┌──

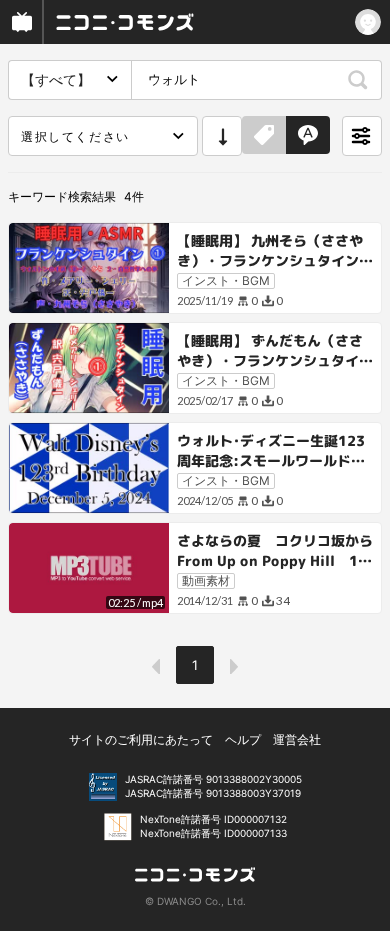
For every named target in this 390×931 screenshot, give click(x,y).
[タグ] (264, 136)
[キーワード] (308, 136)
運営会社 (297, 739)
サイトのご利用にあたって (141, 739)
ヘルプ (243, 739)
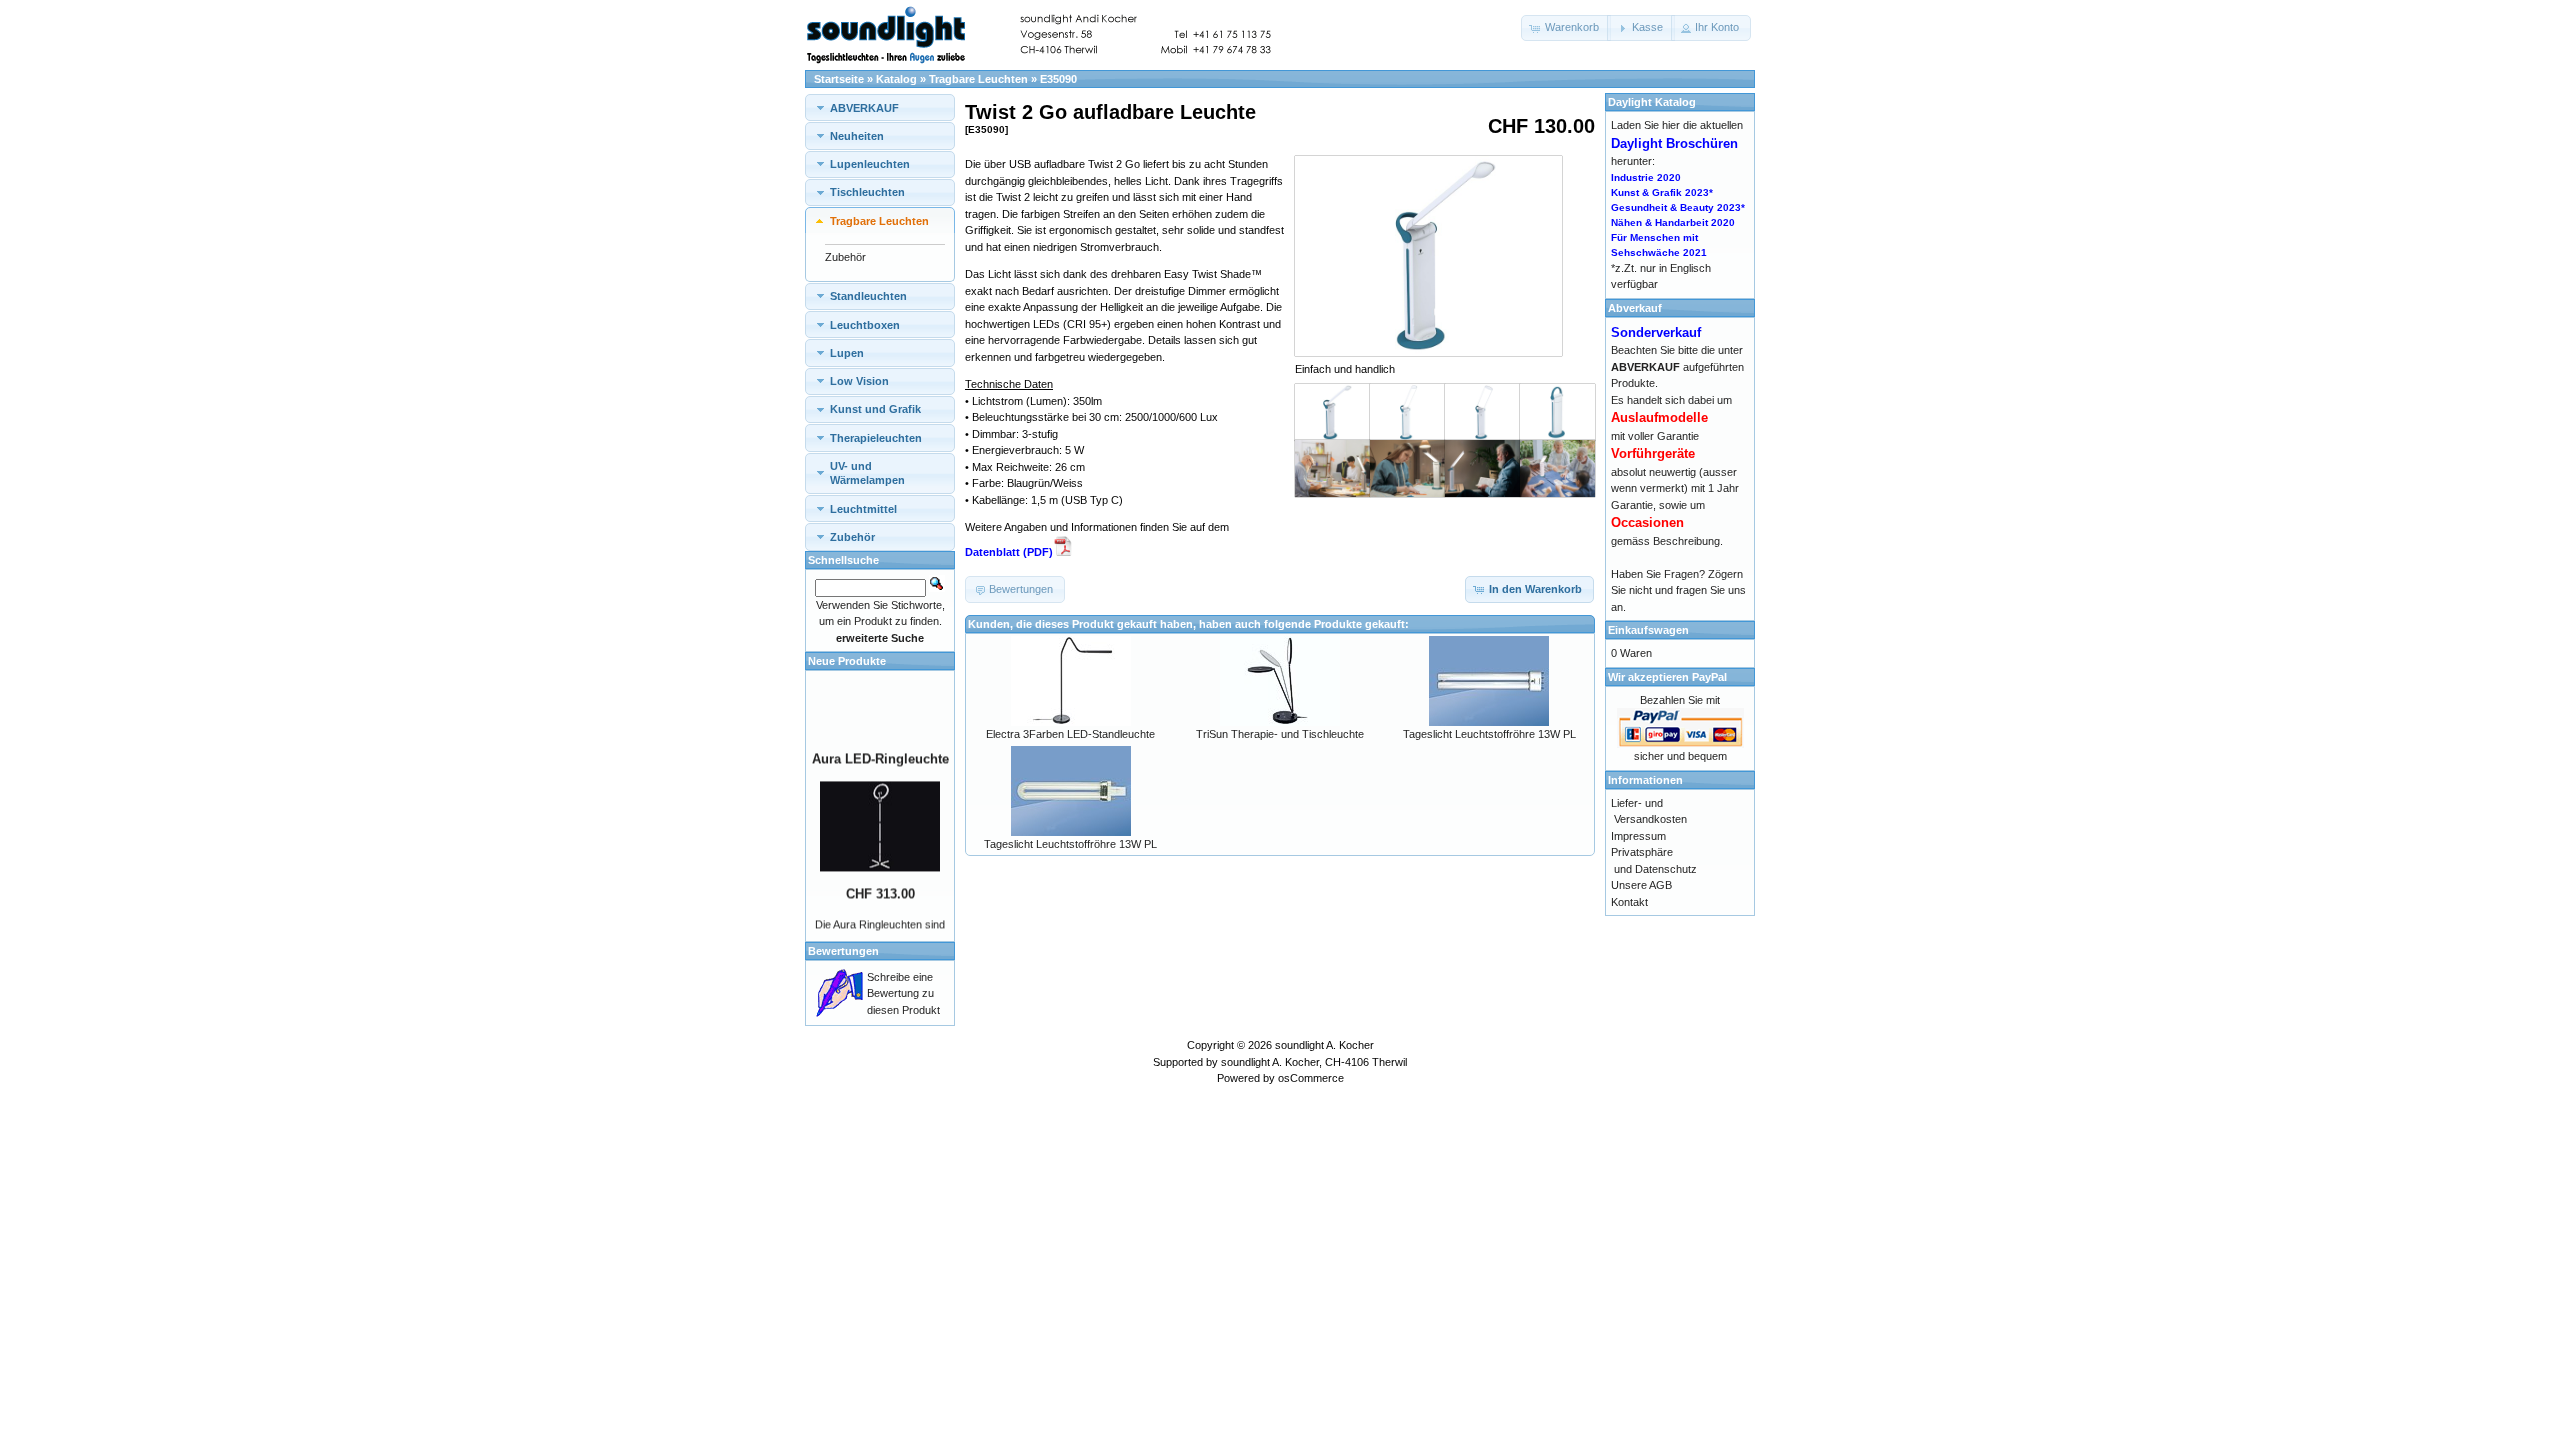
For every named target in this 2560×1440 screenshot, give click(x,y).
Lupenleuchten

└──
┌──

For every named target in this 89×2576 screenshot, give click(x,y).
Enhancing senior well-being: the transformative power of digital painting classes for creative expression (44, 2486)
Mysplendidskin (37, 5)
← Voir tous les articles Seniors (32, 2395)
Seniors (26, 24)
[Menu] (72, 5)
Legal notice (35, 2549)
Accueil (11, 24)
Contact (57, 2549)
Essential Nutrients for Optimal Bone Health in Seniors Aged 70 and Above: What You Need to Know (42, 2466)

└──

**Description of the task:**
Reproduce the lines above, beginning at the line with "For every named target in this 2560×1440" and stopping after the line with "Lupenleuchten", exactly as they are.

**Problem solution:**
For every named target in this 2560×1440 screenshot, give click(x,y).
Lupenleuchten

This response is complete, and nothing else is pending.